■ TASK TO COMPLETE: For the listing that follows, give again exactly the lines from the one with "For every named target in this 275×2576" to the one with "withcherry.com/lending-partners (89, 1920)", including both.

■ DATA EXTRACTS:

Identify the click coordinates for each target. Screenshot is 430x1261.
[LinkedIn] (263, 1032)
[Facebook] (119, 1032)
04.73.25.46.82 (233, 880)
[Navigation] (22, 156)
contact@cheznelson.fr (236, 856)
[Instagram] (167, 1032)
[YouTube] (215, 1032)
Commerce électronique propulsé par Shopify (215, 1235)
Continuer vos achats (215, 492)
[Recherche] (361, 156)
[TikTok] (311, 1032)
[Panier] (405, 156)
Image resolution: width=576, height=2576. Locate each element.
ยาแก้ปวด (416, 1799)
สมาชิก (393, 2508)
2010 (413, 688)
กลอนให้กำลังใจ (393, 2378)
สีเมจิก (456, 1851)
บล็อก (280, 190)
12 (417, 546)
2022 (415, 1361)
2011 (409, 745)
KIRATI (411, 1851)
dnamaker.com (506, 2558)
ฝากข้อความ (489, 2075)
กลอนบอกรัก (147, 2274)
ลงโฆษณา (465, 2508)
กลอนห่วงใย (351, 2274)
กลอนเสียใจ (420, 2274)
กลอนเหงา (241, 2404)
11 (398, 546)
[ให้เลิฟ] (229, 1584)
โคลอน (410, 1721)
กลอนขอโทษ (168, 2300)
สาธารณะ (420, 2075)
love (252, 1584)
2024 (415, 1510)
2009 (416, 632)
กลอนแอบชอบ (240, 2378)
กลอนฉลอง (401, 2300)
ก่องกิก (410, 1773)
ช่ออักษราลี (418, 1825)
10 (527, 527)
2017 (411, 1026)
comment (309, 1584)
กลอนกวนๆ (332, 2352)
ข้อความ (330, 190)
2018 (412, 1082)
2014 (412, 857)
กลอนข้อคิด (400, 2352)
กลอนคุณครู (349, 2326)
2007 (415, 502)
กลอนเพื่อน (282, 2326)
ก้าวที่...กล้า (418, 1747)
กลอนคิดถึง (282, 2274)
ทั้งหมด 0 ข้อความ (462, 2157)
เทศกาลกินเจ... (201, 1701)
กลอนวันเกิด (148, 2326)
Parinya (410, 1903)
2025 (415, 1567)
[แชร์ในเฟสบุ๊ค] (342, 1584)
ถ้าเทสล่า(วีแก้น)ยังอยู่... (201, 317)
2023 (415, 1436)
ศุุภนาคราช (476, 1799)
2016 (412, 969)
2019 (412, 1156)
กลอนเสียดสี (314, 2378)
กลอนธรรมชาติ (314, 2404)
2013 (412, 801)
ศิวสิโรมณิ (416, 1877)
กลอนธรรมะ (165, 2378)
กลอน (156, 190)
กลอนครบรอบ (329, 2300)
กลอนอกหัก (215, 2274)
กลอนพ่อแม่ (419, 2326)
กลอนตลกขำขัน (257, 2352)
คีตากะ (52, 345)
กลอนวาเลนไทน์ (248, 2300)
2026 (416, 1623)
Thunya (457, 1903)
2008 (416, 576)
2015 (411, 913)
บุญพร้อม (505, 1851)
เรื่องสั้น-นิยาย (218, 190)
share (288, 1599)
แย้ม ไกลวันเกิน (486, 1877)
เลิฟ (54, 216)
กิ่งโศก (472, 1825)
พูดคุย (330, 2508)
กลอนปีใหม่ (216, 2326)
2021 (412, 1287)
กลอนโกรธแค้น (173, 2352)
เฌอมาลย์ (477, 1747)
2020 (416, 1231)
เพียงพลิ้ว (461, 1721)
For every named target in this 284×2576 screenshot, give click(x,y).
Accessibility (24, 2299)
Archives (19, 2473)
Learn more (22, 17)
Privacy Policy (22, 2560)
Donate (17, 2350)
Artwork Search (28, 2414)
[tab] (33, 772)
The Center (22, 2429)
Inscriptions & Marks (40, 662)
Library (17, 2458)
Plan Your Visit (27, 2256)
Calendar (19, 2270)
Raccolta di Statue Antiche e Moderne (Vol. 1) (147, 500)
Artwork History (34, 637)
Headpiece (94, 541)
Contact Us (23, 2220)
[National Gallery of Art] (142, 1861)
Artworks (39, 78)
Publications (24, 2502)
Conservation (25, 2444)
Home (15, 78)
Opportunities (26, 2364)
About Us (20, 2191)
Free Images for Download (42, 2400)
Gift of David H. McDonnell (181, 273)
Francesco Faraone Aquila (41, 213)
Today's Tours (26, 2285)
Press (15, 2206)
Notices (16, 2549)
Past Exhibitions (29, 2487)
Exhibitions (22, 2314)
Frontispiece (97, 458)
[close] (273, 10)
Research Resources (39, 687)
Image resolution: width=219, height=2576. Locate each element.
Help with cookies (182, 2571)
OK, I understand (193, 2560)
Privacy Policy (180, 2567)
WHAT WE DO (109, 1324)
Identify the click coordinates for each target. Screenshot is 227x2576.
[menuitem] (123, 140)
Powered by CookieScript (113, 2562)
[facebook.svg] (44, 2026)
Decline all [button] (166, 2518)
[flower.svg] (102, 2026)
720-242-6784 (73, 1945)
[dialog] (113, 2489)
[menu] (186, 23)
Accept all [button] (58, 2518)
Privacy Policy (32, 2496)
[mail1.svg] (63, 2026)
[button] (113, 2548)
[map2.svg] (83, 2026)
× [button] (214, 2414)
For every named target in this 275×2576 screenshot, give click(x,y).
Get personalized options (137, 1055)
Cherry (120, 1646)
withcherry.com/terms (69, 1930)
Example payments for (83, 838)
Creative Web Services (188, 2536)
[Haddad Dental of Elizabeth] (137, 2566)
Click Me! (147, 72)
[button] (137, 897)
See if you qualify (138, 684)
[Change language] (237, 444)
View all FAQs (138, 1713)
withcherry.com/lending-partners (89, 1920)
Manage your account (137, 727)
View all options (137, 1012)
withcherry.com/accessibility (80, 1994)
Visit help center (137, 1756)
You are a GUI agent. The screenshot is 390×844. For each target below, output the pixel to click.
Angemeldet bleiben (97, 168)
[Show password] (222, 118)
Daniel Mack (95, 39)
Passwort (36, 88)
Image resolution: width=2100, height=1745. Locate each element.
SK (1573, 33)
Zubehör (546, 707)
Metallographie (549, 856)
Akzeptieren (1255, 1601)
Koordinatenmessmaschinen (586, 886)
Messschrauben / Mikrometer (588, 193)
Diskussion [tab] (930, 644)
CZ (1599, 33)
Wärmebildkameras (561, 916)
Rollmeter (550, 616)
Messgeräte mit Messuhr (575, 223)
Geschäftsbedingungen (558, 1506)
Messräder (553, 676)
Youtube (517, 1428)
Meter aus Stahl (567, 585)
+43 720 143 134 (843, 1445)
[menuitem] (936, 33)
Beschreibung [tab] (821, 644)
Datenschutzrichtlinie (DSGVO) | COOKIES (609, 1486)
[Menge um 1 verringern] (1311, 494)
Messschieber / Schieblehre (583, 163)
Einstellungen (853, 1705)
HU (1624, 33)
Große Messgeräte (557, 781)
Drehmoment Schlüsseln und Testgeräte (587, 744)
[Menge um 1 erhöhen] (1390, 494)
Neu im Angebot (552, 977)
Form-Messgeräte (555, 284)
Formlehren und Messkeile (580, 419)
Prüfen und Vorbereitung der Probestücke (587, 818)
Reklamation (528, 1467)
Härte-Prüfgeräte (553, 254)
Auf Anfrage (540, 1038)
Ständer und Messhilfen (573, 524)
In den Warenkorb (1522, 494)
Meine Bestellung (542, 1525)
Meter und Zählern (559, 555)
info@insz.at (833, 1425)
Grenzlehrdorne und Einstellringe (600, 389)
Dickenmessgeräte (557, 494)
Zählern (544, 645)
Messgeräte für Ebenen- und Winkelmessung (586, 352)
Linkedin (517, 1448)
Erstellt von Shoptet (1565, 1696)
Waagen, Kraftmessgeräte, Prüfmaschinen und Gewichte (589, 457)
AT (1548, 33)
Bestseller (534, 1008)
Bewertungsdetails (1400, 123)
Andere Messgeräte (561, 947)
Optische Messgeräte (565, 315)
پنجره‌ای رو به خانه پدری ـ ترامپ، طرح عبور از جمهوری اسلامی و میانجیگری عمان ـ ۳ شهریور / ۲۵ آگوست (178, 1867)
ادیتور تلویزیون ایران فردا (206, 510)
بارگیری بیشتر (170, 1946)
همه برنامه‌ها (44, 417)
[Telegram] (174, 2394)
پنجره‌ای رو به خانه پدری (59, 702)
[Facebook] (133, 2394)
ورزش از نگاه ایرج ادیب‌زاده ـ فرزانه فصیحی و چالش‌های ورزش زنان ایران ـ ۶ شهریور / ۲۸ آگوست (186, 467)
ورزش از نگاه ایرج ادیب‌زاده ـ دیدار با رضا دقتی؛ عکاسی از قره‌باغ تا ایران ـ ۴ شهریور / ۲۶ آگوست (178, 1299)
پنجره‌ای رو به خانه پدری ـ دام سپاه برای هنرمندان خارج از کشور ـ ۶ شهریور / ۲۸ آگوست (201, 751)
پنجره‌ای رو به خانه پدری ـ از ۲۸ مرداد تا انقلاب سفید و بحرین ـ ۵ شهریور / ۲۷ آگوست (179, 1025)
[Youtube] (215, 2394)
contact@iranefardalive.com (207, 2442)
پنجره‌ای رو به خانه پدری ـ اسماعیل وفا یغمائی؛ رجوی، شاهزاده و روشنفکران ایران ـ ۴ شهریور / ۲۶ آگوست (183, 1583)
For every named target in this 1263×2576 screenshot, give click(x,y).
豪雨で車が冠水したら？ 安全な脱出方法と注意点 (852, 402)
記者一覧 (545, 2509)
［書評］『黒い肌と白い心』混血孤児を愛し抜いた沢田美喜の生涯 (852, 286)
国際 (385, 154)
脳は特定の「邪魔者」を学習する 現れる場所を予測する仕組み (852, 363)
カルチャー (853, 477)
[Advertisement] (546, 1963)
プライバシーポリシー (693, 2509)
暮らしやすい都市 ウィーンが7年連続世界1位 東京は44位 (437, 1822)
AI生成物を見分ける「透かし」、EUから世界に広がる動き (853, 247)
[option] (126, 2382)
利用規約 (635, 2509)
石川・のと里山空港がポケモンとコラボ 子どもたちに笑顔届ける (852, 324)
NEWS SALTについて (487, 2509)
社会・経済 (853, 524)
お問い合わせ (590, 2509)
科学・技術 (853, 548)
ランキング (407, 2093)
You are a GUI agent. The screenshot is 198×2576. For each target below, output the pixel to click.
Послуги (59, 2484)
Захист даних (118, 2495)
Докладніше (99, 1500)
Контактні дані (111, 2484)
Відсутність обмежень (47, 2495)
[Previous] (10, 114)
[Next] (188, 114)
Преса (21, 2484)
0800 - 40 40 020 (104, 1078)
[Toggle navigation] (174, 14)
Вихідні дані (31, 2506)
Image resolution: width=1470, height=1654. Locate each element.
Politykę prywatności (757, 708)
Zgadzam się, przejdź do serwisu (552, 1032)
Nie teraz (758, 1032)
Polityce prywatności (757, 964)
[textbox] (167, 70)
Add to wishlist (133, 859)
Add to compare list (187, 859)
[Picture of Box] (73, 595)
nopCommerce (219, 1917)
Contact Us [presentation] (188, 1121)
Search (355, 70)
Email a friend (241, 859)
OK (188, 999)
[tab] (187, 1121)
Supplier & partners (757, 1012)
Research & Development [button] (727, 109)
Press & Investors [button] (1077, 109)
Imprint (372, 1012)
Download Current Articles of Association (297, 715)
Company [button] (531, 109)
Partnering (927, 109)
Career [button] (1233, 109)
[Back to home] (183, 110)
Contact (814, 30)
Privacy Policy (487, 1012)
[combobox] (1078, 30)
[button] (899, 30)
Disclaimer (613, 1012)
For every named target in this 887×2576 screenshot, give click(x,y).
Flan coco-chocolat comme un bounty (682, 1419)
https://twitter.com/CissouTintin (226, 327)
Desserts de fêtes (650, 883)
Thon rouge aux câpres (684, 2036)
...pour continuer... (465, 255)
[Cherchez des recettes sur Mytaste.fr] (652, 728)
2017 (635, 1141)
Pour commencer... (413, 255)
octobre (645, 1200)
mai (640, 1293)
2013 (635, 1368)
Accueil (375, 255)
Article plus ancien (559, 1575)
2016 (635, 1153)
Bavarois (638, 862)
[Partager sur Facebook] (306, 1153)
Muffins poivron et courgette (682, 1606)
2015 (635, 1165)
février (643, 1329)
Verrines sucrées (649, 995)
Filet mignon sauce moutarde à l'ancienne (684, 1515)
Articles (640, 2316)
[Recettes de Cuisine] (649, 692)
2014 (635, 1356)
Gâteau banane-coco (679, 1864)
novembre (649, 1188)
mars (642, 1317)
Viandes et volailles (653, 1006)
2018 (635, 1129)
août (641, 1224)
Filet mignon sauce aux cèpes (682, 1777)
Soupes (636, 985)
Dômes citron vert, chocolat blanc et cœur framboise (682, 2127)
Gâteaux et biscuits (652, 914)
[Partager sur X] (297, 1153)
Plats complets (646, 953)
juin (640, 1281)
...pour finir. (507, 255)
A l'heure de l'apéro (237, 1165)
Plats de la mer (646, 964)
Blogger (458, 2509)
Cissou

■ RESPONSE AREA:
For every named target in this 275×2576 screenshot, give click(x,y).
Get personalized options (137, 1055)
Cherry (120, 1646)
withcherry.com/terms (69, 1930)
Example payments for (83, 838)
Creative Web Services (188, 2536)
[Haddad Dental of Elizabeth] (137, 2566)
Click Me! (147, 72)
[button] (137, 897)
See if you qualify (138, 684)
[Change language] (237, 444)
View all FAQs (138, 1713)
withcherry.com/lending-partners (89, 1920)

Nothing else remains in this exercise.